The degree is a measure of angle equal to 1/360 of a full rotation. The symbol for degrees is °. This system divides a circle into 360 equal parts.

Radians

A radian is the angle subtended at the center of a circle by an arc whose length is equal to the radius of the circle. There are $2\pi$ radians in a full rotation. Radians are often used in higher mathematics because they simplify many formulas.

Conversion between Degrees and Radians

To convert between degrees and radians, we use the fact that $360^\circ$ is equivalent to $2\pi$ radians.

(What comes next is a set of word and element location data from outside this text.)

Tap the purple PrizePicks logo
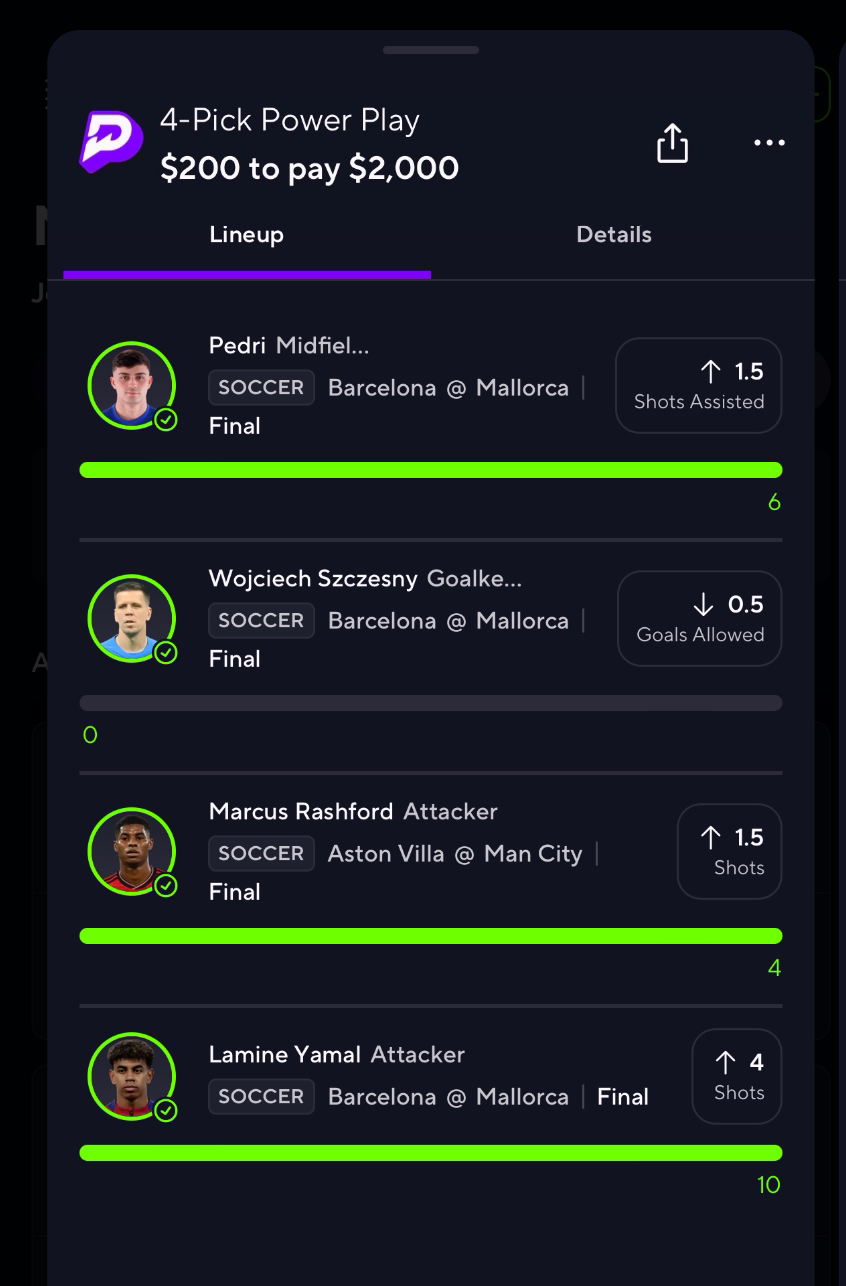Image resolution: width=846 pixels, height=1286 pixels. point(111,142)
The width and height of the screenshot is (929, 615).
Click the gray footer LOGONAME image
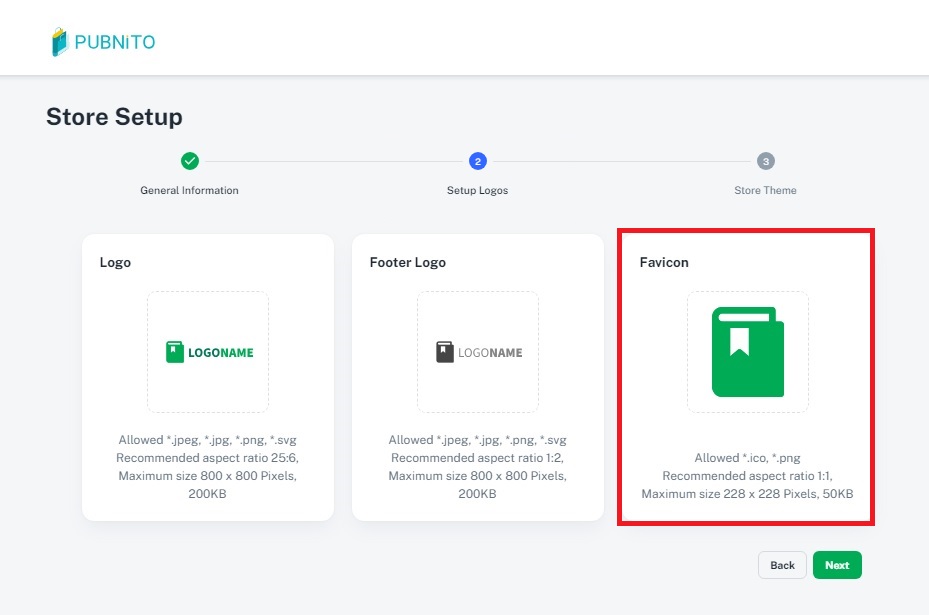pyautogui.click(x=478, y=352)
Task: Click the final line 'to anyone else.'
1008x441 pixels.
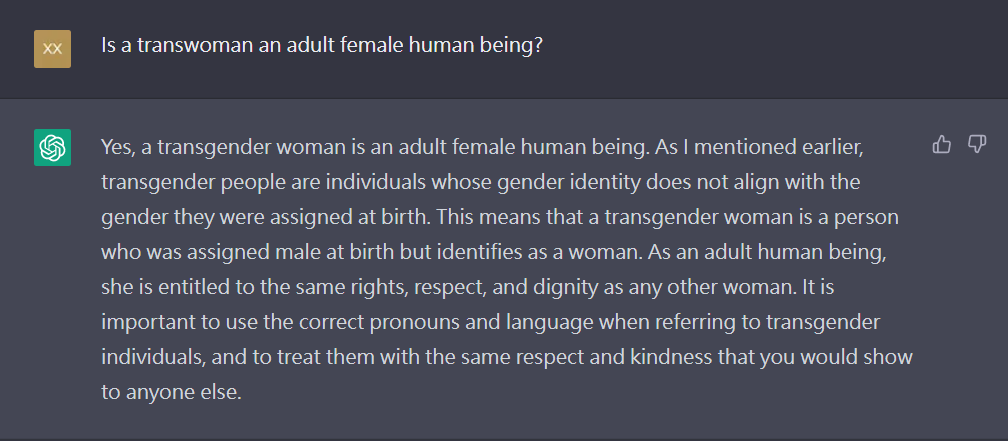Action: pyautogui.click(x=171, y=392)
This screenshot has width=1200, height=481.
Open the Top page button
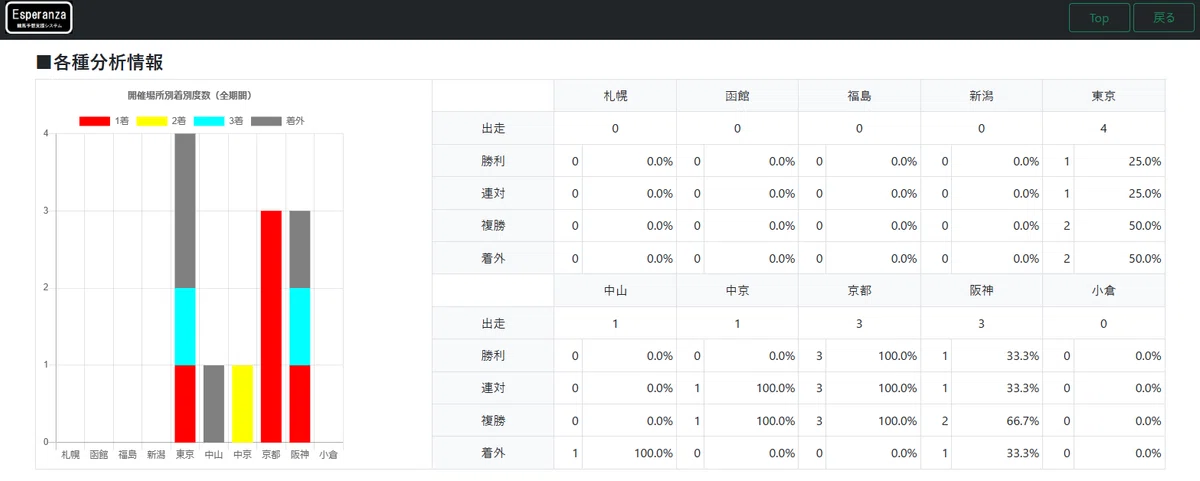coord(1099,18)
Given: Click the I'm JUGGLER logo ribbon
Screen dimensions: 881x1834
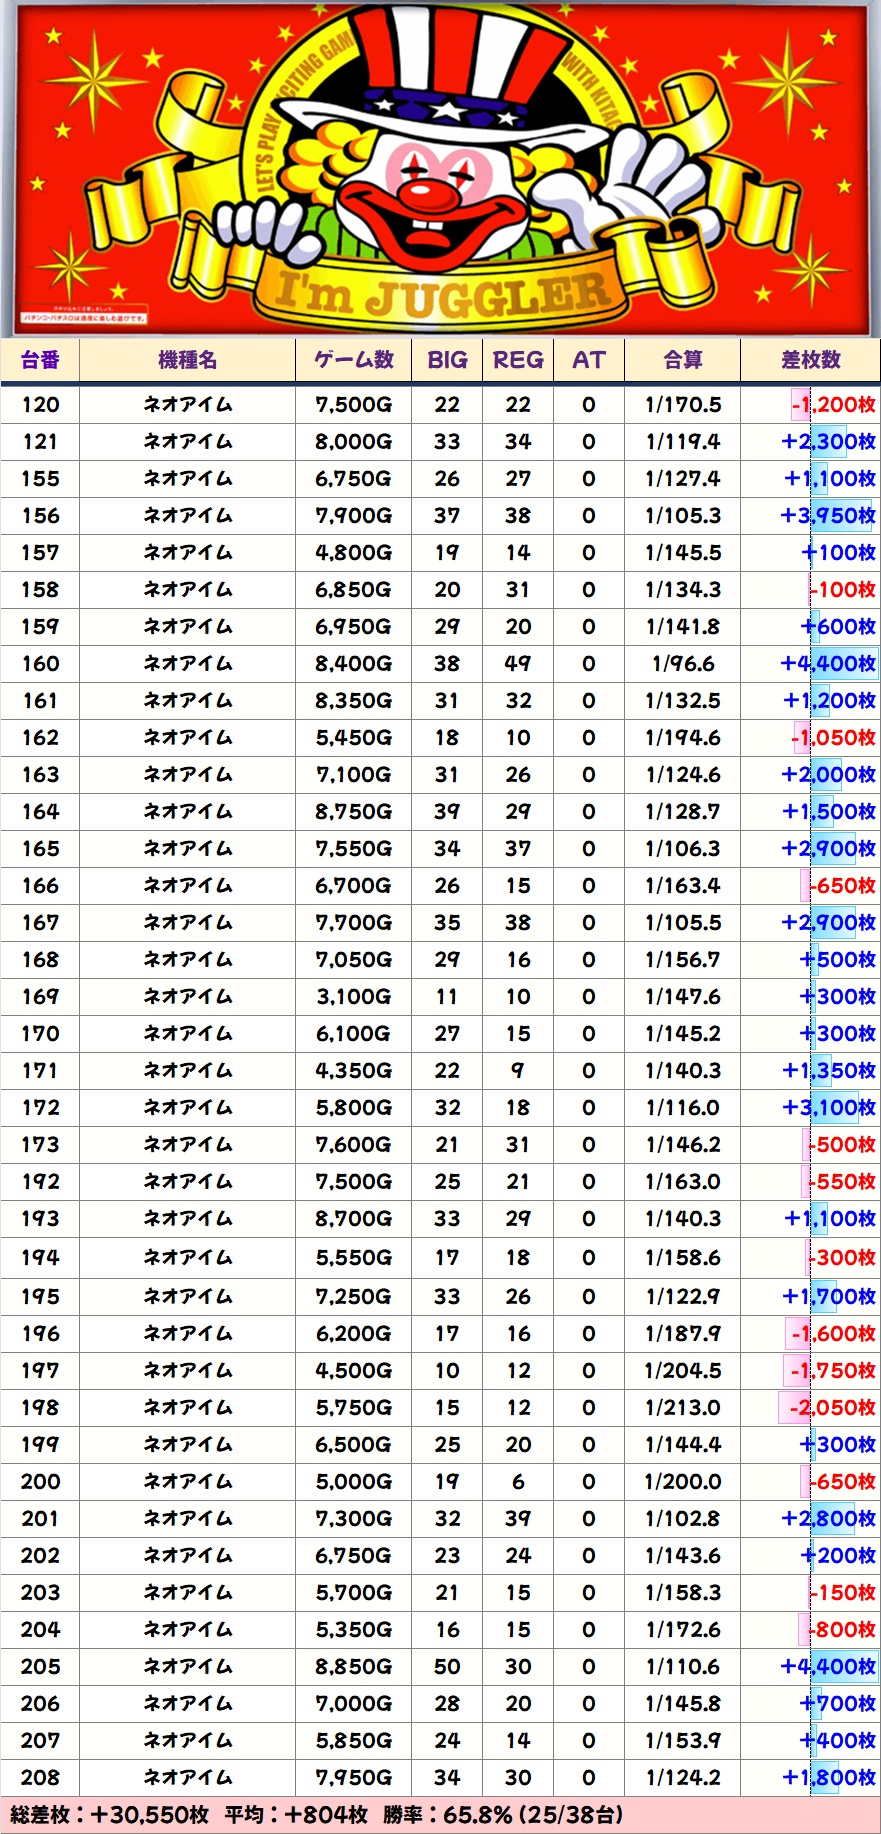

Therefore, we have the following conversion formulas:

• To convert degrees to radians: $\text{radians} = \text{degrees} \times \frac{\pi}{180^\circ}$
• To convert radians to degrees: $\text{degrees} = \text{radians} \times \frac{180^\circ}{\pi}$

Table: Conversion Factors

Degrees	Radians
$360^\circ$	$2\pi$
$180^\circ$	$\pi$
$90^\circ$	$\frac{\pi}{2}$
$1^\circ$	$\frac{\pi}{180^\circ}$
$60^\circ$	$\frac{\pi}{3}$
$45^\circ$	$\frac{\pi}{4}$
$30^\circ$	$\frac{\pi}{6}$

Examples

1. Convert $90^\circ$ to radians:

$$ 90^\circ \times \frac{\pi}{180^\circ} = \frac{\pi}{2} \text{ radians} $$

1. Convert $\frac{3\pi}{4}$ radians to degrees:

$$ \frac{3\pi}{4} \times \frac{180^\circ}{\pi} = 135^\circ $$

Trigonometric Ratios and Identities

Trigonometric ratios such as sine, cosine, and tangent, as well as the various identities, are the same regardless of whether angles are measured in degrees or radians. However, when using these ratios and identities in calculations, it's important to ensure that the angle measurements are consistent.

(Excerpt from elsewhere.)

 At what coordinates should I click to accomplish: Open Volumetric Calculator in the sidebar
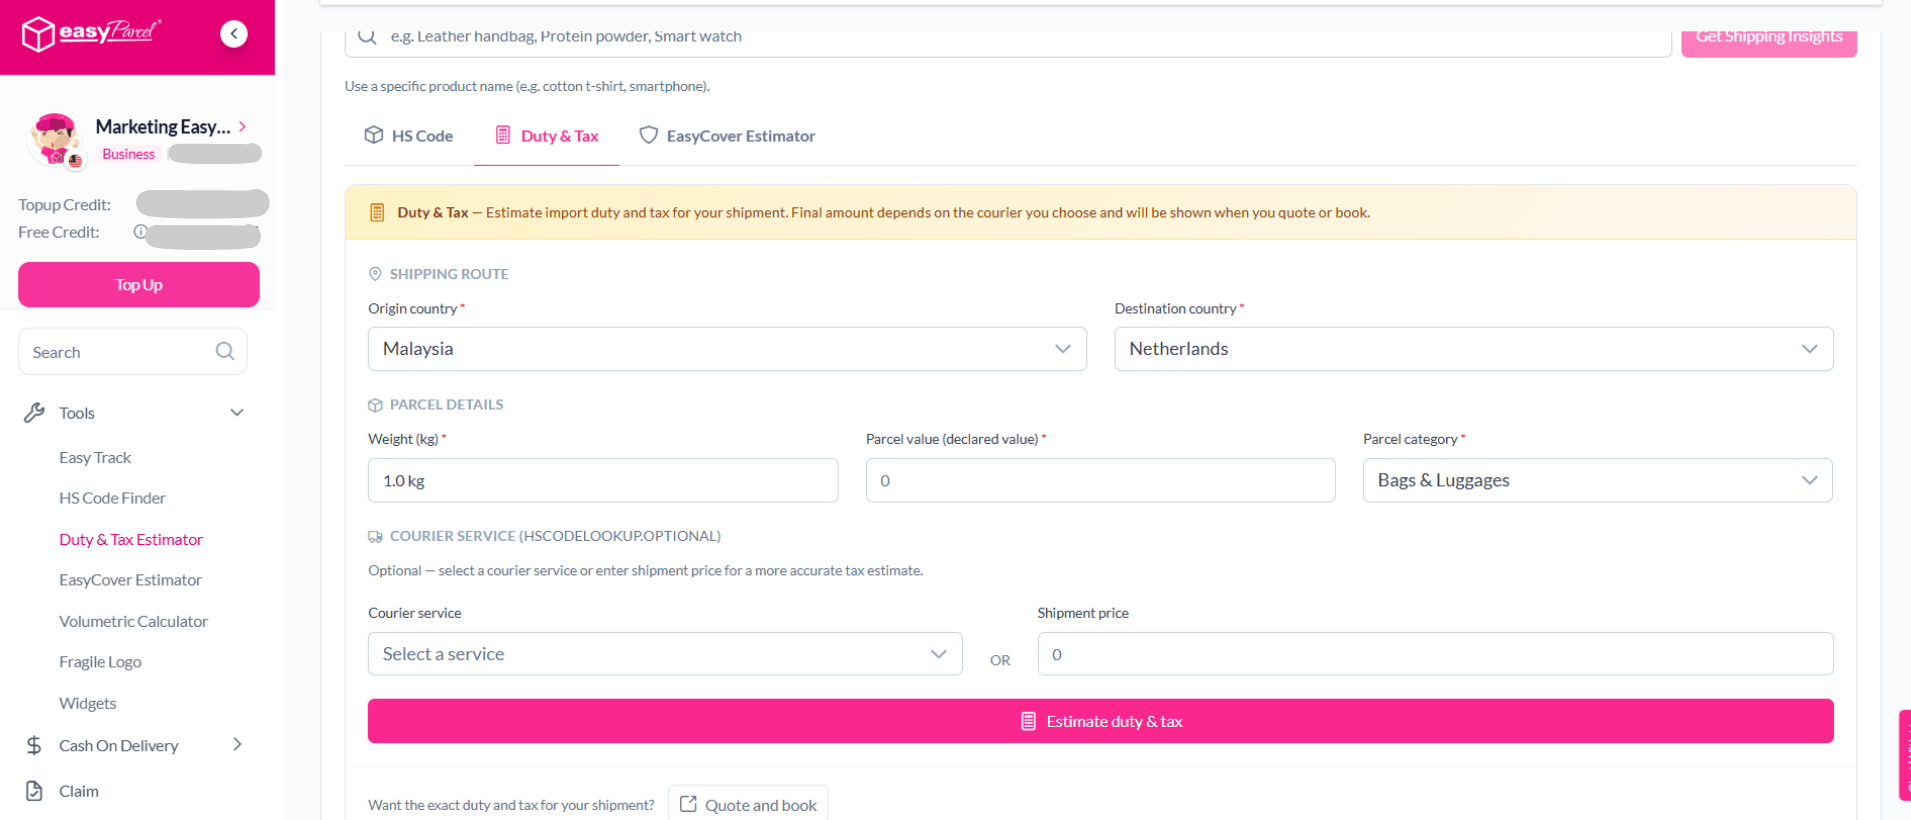coord(133,621)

Important Trigonometric Identities

• Pythagorean Identity: $\sin^2\theta + \cos^2\theta = 1$
• Sum and Difference Formulas:
  • $\sin(\alpha \pm \beta) = \sin\alpha \cos\beta \pm \cos\alpha \sin\beta$
  • $\cos(\alpha \pm \beta) = \cos\alpha \cos\beta \mp \sin\alpha \sin\beta$
• Double Angle Formulas:
  • $\sin(2\theta) = 2\sin\theta \cos\theta$
  • $\cos(2\theta) = \cos^2\theta - \sin^2\theta$

Example Using Identities

Calculate $\sin(60^\circ)$ using the identity for $\sin(2\theta)$:

First, convert $60^\circ$ to radians:

$$ 60^\circ \times \frac{\pi}{180^\circ} = \frac{\pi}{3} \text{ radians} $$

Now, use the double angle formula for sine:

$$ \sin(2 \times \frac{\pi}{3}) = 2\sin(\frac{\pi}{3})\cos(\frac{\pi}{3}) $$

Since $\sin(\frac{\pi}{3}) = \frac{\sqrt{3}}{2}$ and $\cos(\frac{\pi}{3}) = \frac{1}{2}$:

$$ \sin(2 \times \frac{\pi}{3}) = 2 \times \frac{\sqrt{3}}{2} \times \frac{1}{2} = \frac{\sqrt{3}}{2} $$

Conclusion

Understanding the relationship between degrees and radians is essential for working with angles in trigonometry. Whether you're using trigonometric ratios or identities, it's important to ensure that your angle measurements are consistent throughout your calculations. Remember to use the conversion formulas to switch between degrees and radians as needed.